**QUOTED PASSAGE**

The house located on the east side of Hope Street, on the corner of Falkner Street, is constructed in brick with stone dressings and a slate roof. It has two storeys, a basement and an attic. Its Hope Street front has seven bays. The central bay projects forward and is surmounted by a domical roof with a clock face and an iron railing on its crest. The ground floor contains a rusticated round-headed entrance flanked by paired columns supporting an entabature and a pierced balcony. In the first floor is a three-light window with a tympanum and rusticated quoins. In the attic floor are three round-headed windows, flat pilasters and a segmental pediment. The second and sixth bays consist of two-storeyed canted bays containing sash windows with architraves. In the attics are two round-headed windows. The other bays have three-light windows with pilasters and tympani containing carvings of foliage and busts in the ground floor. The windows in the first floor of these bays are surrounded by pilasters, entablatures and pediments. On the right side of the building is the entrance to the original house. It has four bays and includes a portico with four Ionic columns.

**REQUIRED TASKS**
A: In the description of the house on Hope Street, how many bays does the Hope Street front have?
B: Carry on the description of the house on Hope Street, picking up after its final sentence.

**INPUT DATA**
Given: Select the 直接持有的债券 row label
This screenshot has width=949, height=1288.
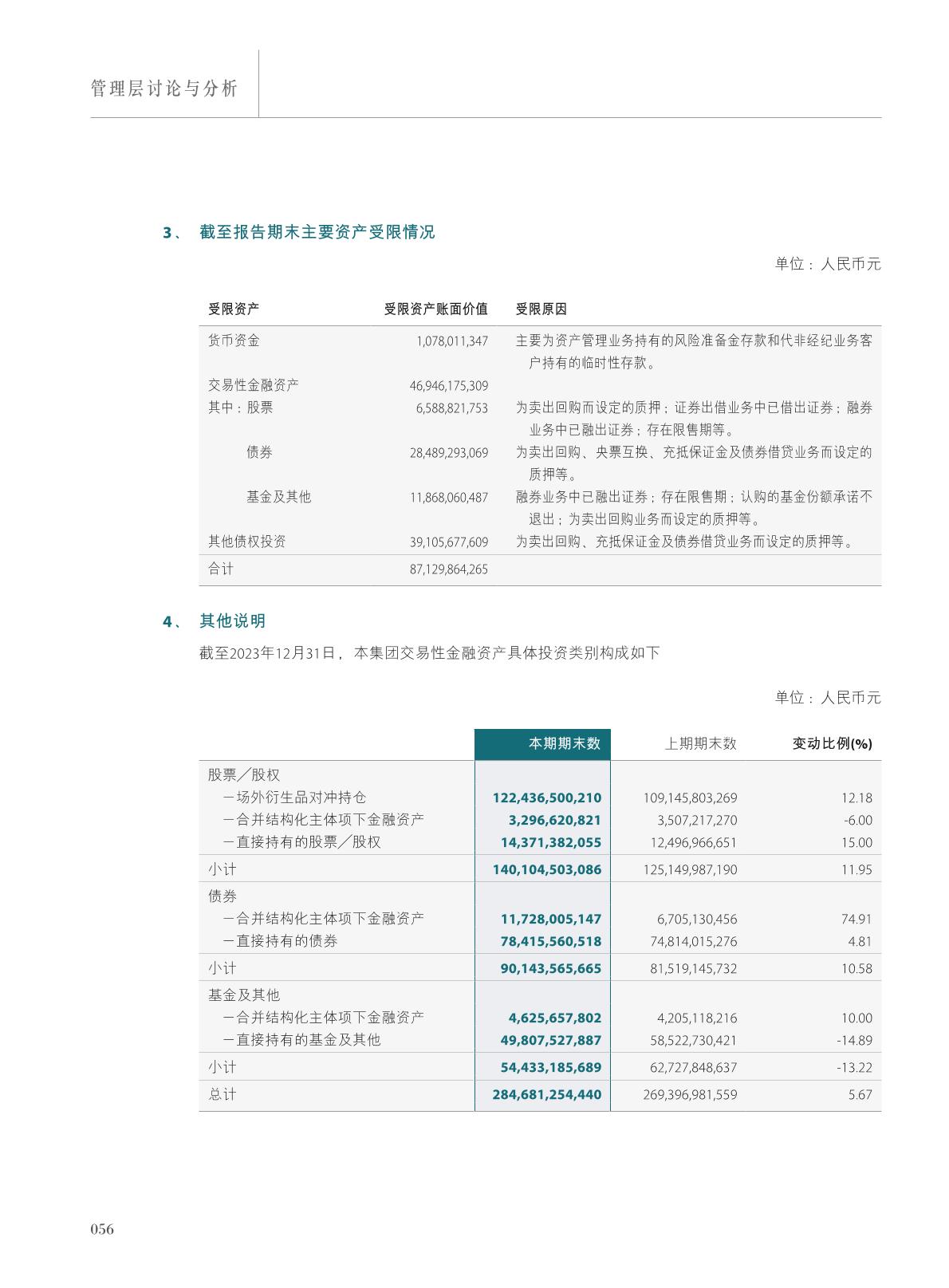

**RESPONSES IN ORDER**
A: Seven.

B:
In 1844 the house was bought from Blackburne by George Holt, a cotton broker and merchant, and an abolitionist. He was also a supporter of women's rights, and on the 5th of August 1844 he opened the house as Blackburne House Girls' School with a Latin motto which translates as: "Born not for ourselves alone but for the whole of the world." It was the first school for girls in Liverpool and opened as sister school to the Liverpool Institute Boys’ Schools (Mechanics Institution, renamed as Liverpool Institute High School for Boys in 1856) and was sited directly opposite on the other side of Hope Street. George Holt was the director and president of the school until he died in 1861, when the school was taken over by the Mechanic's Institute. The building was extended in 1874–76 by W. I. Mason, who added a wing to the north and a central tower.

 

Now home of the Inspire Programme
 

On the 14th of March 1975 the beautiful house was designated it as a Grade II listed building. In 1905 it had come under the management of Liverpool City Council and continued as a school until it closed in 1986. Some well-known faces had passed through its doors, including former MP Edwina Currie, actress Tina Malone and journalist Gillian Reynolds, who was awarded an MBE in 1999 for her services to broadcasting.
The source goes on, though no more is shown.